Training and Deploying CNNs

As mentioned earlier, a CNN is not programmed. It is trained. A deep learning framework, like Caffe or TensorFlow, will use large data sets of images to train the CNN graph – refining coefficients over multiple iterations – to detect specific features in the image. Figure 3 shows the key components for CNN graph training, where the training phase uses banks of GPUs in the cloud for the significant amount of processing required. The deployment – or “inference” – phase is executed on the embedded system. Development tools, such as Synopsys’s MetaWare EV Toolkit, take the 32-bit floating point weights or

coefficients output from the training phase and scale them to a fixed point format. The goal is to use the smallest bit resolution that still produces equivalent accuracy compared to the 32-bit floating point output. Fewer bits in a multiply-accumulator means less power required to calculate the CNN and smaller die area (leading to lower the cost) for the embedded solution. Based on Synopsys calculations, 10-bit or higher in resolution is needed to assure the same accuracy of the 32-bit Caffe output without graph retraining. The MetaWare EV tools take the weights and the graph topology (the structure of the convolutional, non-linearity, pooling, and fully connected layers that exist in a CNN graph) and maps them into the hardware for the dedicated CNN engine.
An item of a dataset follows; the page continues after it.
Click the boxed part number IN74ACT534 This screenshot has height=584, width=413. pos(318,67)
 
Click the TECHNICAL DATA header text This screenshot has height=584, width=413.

Assuming there are no special graph layers, the CNN is now “programmed” to detect the objects that it’s been trained to detect. To keep the size small, the CNN engine is optimized to execute for key CNN features such as 3x3 and 5x5 matrix multiples, but not so optimized that it becomes a hard wired solution. It’s important to be programmable to maintain flexibility. As CNNs continue to evolve – new layer techniques or pooling methods for example – the vector DSP can play another important role in the vision processing. Since the vector DSP and CNN engine are closely coupled in the Synopsys EV6x, it is easy to dispatch tasks from the CNN to the vector DSP as needed. OpenVX runtime, incorporated into the MetaWare EV tools, makes sure those tasks are scheduled with other vector DSP processing requirements. The vector DSP future-proofs the CNN engine. Figure 4 shows the inputs and outputs of an embedded vision processor. The streaming images from the car’s camera are fed into the CNN engine that is preconfigured with the graph and weights. The output of the CNN is a classification of the contents of the image.

Figure 4 Inputs and outputs of embedded vision processor is an embedded convolutional neural networks (CNN) which inckude a mapping tool, vector units and a CNN engine.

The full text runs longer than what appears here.